*SOURCE PASSAGE*

§ §

Important: REGEXEXTRACT always returns text, even when it extracts numbers. So "123" comes back as the text "123", not the number 123. If you need to do math with the result, wrap it in the VALUE function: =VALUE(REGEXEXTRACT(A2,"[0-9]+"))

That's REGEXEXTRACT. Find a pattern, pull it out. In the later sections, we'll use return_mode 1 to extract all matches and return_mode 2 to break a match into separate pieces using capture groups. But the foundation is always the same — describe the pattern, and let the function do the rest.

Function 3

REGEXREPLACE — Find a Pattern and Replace It

REGEXTEST checks for a pattern. REGEXEXTRACT pulls it out. REGEXREPLACE does the third thing — it finds a pattern and swaps it with something else.

This is the function you use when you need to clean data, remove unwanted characters, reformat text, or mask sensitive information. You tell it what to find and what to put in its place.

Syntax

=REGEXREPLACE(text, pattern, replacement, [occurrence], [case_sensitivity])

text The cell or text string you want to modify. Works with a single cell or a range.
pattern The regex pattern that describes what you want to find and replace. Must be in double quotes.
replacement What you want to put in place of the matched text. Use "" (empty quotes) to delete the match entirely. Use $1, $2 to reference capture groups.
occurrence Optional. 0 = replace all occurrences (default). Any other number replaces only that specific occurrence (1 = first, 2 = second, etc.).
case_sensitivity Optional. 0 = case-sensitive (default). 1 = ignore case.

Strip Everything Except Numbers from Product Codes

Let's continue with our product codes. This time, instead of extracting the numbers, we want to remove everything that's not a number — all the letters, dashes, and special characters — so we're left with just the digits.

§ §

*DATA SEGMENT*
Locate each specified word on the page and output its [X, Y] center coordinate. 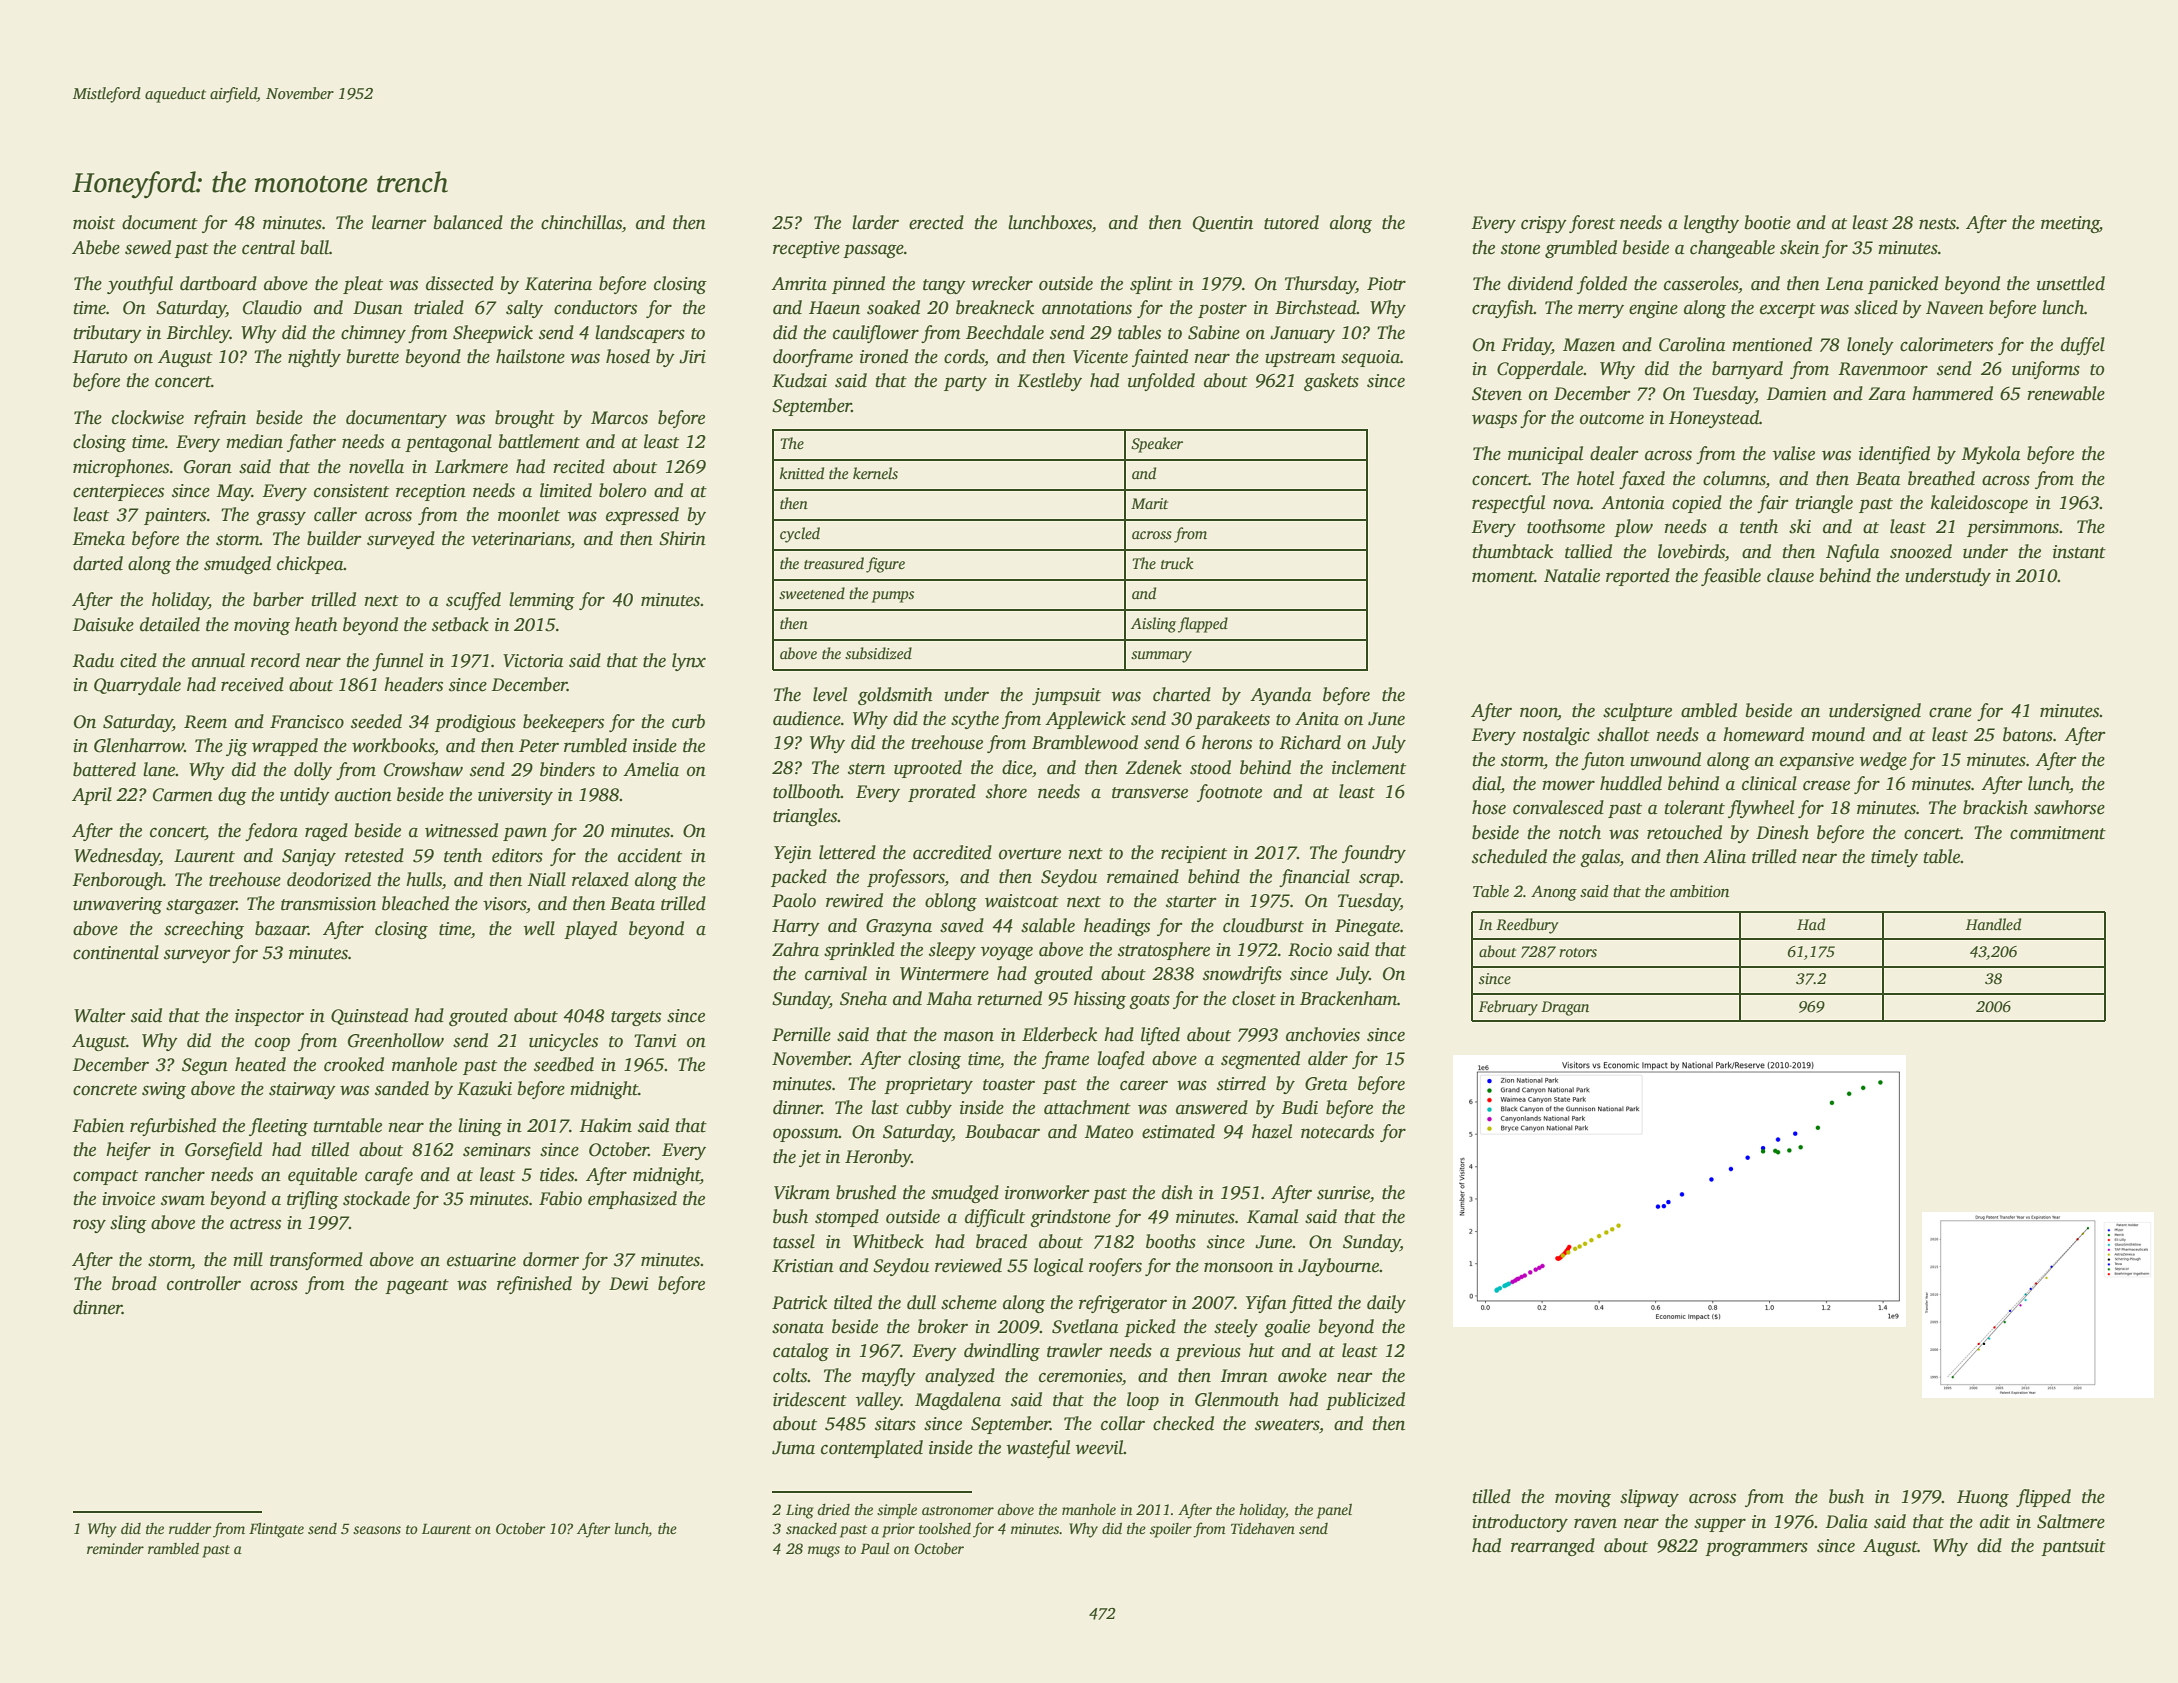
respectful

§ §

*REQUIREMENTS*
Answer these questions from the regex functions passage above:
(a) What kind of value does REGEXEXTRACT always return?
(b) Which occurrence value makes REGEXREPLACE replace every match?
(c) What should the replacement argument be to delete the match entirely?

*SOLUTION TO THIS PROBLEM*
(a) Text, even when it extracts numbers.
(b) 0, which is the default.
(c) "" (empty quotes).